(Collected data entries)
········
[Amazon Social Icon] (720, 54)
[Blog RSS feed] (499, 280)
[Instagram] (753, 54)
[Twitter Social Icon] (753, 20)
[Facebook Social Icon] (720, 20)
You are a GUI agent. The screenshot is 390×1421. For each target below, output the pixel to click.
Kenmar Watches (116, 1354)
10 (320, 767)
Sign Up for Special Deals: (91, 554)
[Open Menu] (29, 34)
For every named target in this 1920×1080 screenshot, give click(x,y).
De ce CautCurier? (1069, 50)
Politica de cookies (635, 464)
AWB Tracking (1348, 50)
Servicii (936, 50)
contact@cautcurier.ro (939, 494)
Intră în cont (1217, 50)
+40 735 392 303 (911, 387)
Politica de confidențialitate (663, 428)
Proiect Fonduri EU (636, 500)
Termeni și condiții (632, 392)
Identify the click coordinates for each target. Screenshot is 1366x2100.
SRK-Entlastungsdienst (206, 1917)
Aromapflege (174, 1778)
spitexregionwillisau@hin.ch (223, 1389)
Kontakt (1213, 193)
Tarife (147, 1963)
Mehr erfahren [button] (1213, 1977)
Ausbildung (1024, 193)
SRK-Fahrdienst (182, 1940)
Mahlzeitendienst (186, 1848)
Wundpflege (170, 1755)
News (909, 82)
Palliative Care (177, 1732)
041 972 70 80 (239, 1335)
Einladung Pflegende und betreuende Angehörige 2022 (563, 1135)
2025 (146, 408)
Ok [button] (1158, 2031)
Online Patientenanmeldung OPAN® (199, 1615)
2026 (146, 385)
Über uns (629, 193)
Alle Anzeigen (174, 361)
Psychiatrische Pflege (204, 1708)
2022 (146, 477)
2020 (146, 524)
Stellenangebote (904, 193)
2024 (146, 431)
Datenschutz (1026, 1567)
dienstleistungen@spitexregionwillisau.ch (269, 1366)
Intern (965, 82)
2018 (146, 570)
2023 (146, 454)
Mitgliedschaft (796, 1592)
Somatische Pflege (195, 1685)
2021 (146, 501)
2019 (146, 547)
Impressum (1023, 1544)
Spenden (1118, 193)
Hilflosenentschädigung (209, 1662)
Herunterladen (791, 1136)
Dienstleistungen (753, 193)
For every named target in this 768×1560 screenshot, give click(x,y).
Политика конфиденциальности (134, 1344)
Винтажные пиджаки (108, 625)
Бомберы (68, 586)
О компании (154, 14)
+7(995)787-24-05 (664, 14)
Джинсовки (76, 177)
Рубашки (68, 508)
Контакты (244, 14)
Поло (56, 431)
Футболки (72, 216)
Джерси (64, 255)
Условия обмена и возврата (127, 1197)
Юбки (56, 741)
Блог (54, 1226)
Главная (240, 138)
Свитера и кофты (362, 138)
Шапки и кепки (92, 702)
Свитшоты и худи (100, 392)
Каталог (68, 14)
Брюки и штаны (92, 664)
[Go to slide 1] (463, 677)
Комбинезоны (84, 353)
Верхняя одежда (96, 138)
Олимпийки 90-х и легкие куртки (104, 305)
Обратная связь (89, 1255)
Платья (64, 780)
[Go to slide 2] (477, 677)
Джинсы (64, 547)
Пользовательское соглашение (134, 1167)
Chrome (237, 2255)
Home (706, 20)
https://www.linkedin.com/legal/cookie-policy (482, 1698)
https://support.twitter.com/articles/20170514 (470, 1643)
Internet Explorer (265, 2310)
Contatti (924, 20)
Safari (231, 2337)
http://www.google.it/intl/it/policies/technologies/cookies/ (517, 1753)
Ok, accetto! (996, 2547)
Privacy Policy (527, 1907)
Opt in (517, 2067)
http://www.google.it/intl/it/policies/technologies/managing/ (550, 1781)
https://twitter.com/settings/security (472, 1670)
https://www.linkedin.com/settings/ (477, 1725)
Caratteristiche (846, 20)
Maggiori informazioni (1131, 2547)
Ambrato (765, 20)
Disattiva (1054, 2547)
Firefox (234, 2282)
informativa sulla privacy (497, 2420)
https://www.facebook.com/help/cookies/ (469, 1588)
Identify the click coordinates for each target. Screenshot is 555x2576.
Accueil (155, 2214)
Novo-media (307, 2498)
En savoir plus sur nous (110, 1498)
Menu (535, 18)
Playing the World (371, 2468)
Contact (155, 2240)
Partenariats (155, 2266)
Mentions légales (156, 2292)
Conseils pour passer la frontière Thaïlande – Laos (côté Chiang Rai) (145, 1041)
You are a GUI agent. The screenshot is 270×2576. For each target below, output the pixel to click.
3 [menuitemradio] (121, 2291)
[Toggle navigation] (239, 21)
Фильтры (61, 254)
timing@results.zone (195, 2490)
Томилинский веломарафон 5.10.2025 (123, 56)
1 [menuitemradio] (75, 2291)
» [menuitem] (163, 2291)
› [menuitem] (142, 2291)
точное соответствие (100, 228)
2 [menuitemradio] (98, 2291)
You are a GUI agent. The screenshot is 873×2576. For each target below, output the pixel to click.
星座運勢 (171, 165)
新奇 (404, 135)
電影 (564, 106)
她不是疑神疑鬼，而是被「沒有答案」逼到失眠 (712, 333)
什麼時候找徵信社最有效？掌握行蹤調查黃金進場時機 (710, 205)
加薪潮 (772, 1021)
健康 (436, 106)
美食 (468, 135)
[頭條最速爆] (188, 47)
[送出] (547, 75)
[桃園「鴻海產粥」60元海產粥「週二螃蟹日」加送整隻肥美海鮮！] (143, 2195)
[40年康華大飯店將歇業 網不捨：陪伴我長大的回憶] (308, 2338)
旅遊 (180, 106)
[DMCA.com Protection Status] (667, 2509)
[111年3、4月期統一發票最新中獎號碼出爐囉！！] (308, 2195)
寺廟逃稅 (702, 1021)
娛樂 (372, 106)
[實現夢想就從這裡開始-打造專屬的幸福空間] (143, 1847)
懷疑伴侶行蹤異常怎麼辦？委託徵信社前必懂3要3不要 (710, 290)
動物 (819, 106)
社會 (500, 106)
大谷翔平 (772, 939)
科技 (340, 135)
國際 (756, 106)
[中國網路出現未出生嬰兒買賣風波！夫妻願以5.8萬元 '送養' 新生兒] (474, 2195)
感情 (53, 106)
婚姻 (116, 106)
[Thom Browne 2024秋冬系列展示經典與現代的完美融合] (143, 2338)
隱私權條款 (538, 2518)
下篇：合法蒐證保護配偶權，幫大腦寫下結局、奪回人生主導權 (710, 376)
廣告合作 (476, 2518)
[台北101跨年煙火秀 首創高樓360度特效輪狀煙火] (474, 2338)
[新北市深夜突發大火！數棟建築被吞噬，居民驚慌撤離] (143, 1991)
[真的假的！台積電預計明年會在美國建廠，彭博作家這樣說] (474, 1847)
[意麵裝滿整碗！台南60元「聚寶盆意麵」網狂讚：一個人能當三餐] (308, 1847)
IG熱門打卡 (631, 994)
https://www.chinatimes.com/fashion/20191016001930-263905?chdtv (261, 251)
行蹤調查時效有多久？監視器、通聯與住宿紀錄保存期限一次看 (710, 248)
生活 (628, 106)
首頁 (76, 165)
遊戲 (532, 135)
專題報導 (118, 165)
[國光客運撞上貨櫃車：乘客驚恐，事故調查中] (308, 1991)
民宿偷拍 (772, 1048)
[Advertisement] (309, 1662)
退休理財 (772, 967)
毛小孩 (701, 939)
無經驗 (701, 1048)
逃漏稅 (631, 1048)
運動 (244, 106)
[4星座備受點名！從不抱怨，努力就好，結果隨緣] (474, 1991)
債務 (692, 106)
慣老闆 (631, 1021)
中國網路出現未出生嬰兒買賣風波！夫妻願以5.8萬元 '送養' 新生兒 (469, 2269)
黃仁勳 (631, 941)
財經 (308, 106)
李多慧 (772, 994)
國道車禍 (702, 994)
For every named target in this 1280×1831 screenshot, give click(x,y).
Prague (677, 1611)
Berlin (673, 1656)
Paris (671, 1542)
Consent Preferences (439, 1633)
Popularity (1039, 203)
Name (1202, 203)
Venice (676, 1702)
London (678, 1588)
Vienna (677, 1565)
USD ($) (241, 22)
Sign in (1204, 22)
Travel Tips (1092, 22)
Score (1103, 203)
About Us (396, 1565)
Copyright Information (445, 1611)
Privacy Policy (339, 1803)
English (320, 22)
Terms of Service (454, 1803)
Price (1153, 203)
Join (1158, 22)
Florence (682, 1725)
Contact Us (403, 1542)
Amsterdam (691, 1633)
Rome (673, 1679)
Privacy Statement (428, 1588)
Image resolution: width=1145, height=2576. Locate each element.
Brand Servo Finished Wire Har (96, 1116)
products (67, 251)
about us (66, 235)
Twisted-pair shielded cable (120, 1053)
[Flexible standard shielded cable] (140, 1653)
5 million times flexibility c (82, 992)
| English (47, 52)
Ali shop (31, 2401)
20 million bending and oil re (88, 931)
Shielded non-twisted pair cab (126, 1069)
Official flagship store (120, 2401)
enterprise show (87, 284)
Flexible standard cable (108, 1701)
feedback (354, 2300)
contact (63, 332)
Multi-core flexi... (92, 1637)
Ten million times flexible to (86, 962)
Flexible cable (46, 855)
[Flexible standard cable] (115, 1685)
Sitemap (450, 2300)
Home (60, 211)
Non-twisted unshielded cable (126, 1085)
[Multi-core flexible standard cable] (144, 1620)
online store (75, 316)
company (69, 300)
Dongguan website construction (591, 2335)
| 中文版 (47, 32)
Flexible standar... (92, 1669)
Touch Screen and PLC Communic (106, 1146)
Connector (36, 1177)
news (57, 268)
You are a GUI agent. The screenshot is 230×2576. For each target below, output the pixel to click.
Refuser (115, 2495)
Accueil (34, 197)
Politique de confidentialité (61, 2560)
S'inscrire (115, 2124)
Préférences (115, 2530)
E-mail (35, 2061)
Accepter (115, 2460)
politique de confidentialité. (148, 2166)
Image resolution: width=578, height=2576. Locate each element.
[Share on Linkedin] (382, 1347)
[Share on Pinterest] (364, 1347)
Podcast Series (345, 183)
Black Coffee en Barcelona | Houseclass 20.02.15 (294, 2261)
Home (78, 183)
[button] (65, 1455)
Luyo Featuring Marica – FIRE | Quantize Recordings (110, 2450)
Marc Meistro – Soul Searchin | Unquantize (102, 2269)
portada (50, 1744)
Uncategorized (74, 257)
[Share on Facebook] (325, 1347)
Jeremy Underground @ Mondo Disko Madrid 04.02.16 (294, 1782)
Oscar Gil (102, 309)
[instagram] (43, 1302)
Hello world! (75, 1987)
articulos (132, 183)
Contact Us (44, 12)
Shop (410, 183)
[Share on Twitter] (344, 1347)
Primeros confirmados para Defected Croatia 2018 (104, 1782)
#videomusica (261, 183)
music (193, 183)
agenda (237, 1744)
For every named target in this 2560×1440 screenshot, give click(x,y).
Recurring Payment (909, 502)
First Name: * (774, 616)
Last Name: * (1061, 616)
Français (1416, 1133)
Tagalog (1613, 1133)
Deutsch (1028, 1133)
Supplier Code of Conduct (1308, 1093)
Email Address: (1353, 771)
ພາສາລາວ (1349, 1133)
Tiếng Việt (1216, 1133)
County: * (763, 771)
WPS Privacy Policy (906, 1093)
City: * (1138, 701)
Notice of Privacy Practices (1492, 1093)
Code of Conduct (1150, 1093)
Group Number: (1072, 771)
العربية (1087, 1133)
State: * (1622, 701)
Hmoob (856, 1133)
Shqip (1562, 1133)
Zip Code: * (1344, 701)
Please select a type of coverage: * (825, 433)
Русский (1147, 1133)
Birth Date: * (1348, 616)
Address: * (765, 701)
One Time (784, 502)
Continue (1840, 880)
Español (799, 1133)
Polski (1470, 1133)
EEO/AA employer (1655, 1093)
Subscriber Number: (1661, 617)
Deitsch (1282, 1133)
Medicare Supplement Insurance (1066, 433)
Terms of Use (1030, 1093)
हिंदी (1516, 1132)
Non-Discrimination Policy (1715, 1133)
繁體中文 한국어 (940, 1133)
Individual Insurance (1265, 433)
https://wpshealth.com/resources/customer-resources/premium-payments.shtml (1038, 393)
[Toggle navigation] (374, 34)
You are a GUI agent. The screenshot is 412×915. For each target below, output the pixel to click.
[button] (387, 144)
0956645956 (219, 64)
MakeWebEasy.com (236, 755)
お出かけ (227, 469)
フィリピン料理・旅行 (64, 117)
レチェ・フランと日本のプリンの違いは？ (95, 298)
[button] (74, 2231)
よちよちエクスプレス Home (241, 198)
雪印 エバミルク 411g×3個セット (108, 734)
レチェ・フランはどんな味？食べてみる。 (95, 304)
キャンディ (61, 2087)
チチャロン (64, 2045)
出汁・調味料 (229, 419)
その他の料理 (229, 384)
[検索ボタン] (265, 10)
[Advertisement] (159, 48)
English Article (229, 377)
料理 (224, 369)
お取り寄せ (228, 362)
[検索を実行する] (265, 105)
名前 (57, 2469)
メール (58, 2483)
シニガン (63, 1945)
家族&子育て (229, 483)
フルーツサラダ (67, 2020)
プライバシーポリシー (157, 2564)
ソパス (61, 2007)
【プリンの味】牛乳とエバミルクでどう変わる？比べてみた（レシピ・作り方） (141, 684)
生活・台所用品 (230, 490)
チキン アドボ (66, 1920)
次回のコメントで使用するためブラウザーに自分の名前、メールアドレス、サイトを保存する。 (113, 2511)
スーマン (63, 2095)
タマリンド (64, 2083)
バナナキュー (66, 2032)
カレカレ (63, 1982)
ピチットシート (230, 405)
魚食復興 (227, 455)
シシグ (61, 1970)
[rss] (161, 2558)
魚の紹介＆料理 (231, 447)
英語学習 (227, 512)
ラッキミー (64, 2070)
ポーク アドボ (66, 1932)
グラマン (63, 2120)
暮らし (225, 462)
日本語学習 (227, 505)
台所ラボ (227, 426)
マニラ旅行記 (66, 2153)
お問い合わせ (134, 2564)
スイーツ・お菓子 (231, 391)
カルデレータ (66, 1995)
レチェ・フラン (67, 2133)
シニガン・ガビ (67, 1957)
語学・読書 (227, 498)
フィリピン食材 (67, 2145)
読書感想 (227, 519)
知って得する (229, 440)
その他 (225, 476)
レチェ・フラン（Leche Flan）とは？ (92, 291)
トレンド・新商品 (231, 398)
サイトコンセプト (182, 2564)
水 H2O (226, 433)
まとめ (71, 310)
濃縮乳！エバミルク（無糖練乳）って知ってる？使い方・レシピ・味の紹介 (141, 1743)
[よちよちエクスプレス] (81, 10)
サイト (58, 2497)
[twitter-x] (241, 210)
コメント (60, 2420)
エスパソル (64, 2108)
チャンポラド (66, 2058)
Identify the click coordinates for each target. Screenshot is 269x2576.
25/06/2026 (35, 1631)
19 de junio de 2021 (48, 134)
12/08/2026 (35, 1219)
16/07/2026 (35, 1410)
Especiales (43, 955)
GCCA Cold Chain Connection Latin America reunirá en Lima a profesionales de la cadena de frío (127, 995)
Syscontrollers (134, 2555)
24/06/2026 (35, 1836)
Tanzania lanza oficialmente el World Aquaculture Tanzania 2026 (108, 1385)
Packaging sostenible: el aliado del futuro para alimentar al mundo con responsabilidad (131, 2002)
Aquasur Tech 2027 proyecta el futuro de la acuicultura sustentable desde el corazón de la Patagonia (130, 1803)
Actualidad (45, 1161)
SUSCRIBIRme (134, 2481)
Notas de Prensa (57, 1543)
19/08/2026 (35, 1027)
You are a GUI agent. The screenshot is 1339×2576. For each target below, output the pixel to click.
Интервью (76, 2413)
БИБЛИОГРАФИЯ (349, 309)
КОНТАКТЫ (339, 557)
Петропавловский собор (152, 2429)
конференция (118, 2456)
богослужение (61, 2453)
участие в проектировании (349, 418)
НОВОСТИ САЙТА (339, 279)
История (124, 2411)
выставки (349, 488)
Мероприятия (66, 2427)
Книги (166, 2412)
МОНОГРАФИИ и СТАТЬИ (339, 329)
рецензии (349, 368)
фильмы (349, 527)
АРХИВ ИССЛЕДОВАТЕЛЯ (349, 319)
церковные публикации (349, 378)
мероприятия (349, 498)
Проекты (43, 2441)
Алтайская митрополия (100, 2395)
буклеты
········
WORK REQUIRED -> Of all the entries above, output exactly the lines between the one holding "暮らし (225, 462)" and the one holding "サイトコンセプト (182, 2564)", inclusive.

EXPECTED ANSWER ->
暮らし (225, 462)
日本語学習 (227, 505)
台所ラボ (227, 426)
マニラ旅行記 (66, 2153)
お問い合わせ (134, 2564)
スイーツ・お菓子 (231, 391)
カルデレータ (66, 1995)
レチェ・フラン (67, 2133)
シニガン・ガビ (67, 1957)
語学・読書 (227, 498)
フィリピン食材 (67, 2145)
読書感想 (227, 519)
知って得する (229, 440)
その他 (225, 476)
レチェ・フラン（Leche Flan）とは？ (92, 291)
トレンド・新商品 (231, 398)
サイトコンセプト (182, 2564)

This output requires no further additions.